O inverno começou pelo critério astronômico no domingo (21), mas na climatologia a estação compreende o trimestre de junho a agosto, o chamado inverno meteorológico, e até agora tem sido muito mais frio do que normalmente seria sob a influência do El Niño.

Período frio do ano em 2026 começa com temperaturas mais baixas do que o normal mesmo sob um El Niño cada vez mais forte | EITAN ABRAMOVICH/AFP/METSUL METEOROLOGIA
Junho, embora transcorra em grande parte no outono astronômico, na média histórica é o segundo mês mais frio do ano no Rio Grande do Sul e, em alguns anos, chega a ser o mais gelado. Isso ocorre porque junho marca a consolidação da circulação atmosférica típica do inverno no Cone Sul, com maior frequência de incursões de ar polar e noites mais longas que favorecem o resfriamento da superfície.
Com a atuação do fenômeno El Niño, deveria, ao menos em tese, estar fazendo menos frio no Rio Grande do Sul. O aquecimento das águas superficiais do Pacífico Equatorial costuma alterar a circulação atmosférica em escala planetária por meio das chamadas teleconexões, influenciando os padrões de temperatura e precipitação em diversas partes do mundo.
No Sul do Brasil, a literatura científica do clima mostra que episódios de El Niño estão frequentemente associados a maior nebulosidade, aumento da chuva e temperaturas médias de inverno mais elevadas, reduzindo a frequência e a duração das ondas de frio mais intensas.
Mas não é o que se observa neste ano. Desde a primeira semana de maio, o Rio Grande do Sul vem registrando um padrão persistente de temperaturas abaixo a muito abaixo da média, reforçando o que a MetSul Meteorologia tem destacado há meses: nenhum evento de El Niño é exatamente igual ao outro.
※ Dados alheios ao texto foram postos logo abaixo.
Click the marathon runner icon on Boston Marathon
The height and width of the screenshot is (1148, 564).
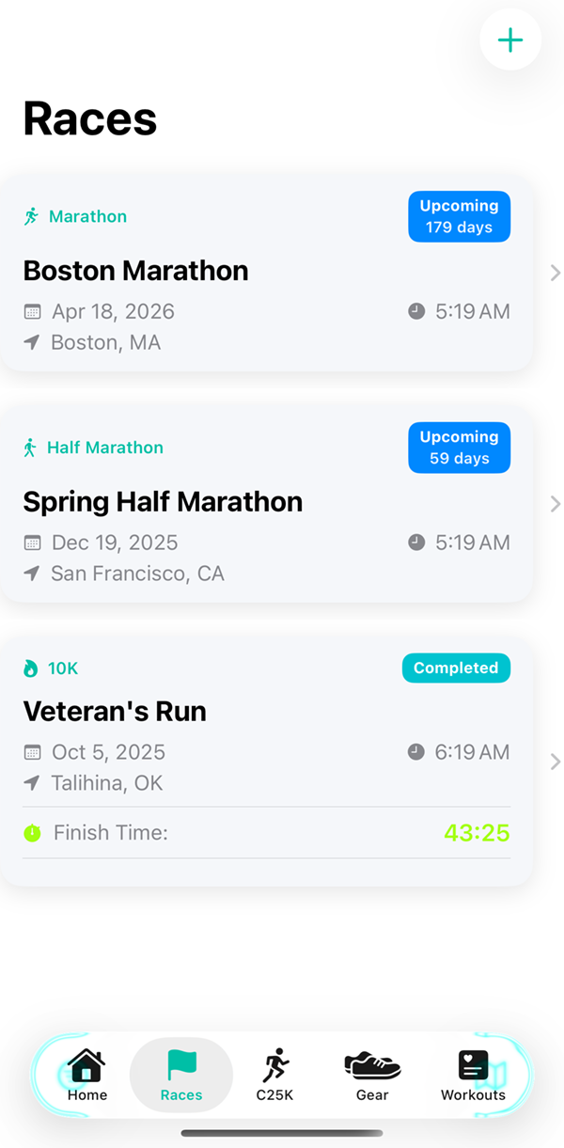pos(33,215)
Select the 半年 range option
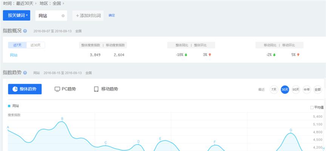326x151 pixels. pos(307,89)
Embora o fenômeno exerça uma influência importante sobre o clima regional, ele não determina sozinho o comportamento do tempo. Pesquisas mostram que a resposta climática no Sul da América do Sul depende também da interação com outros modos de variabilidade atmosférica e oceânica.
Foram 13 dias com temperaturas negativas em maio no Rio Grande do Sul, um número muito elevado para o quinto mês do ano e mais compatível com o auge do inverno. Junho, agora, caminha para encerrar igualmente com temperatura abaixo da média histórica, impulsionado pelo frio intenso da semana passada e pela nova onda de frio desta semana que recém se inicia. O
O comportamento da temperatura neste ano no começo do inverno contrasta com o registrado em outros anos Super El Niño. Em 1982, maio e junho tiveram temperaturas próximas ou acima da média. Em 1997, considerado por muitos o episódio mais intenso do El Niño do século XX, maio foi mais frio que o normal, mas junho terminou perto da média climatológica.
Em 2015, os dois meses apresentaram temperaturas acima a muito acima da média no Rio Grande do Sul, enquanto em 2023 tanto maio quanto junho foram marcados por anomalias positivas de temperatura.
A diferença observada neste começo de inverno em 2026 evidencia uma máxima entre os estudiosos do clima, a de que o El Niño aumenta a probabilidade de determinados padrões de temperatura e precipitação, mas não necessariamente garante a ocorrência. A atmosfera continua sendo influenciada por múltiplos outros fatores e a variabilidade natural do clima em paralelo ao El Niño.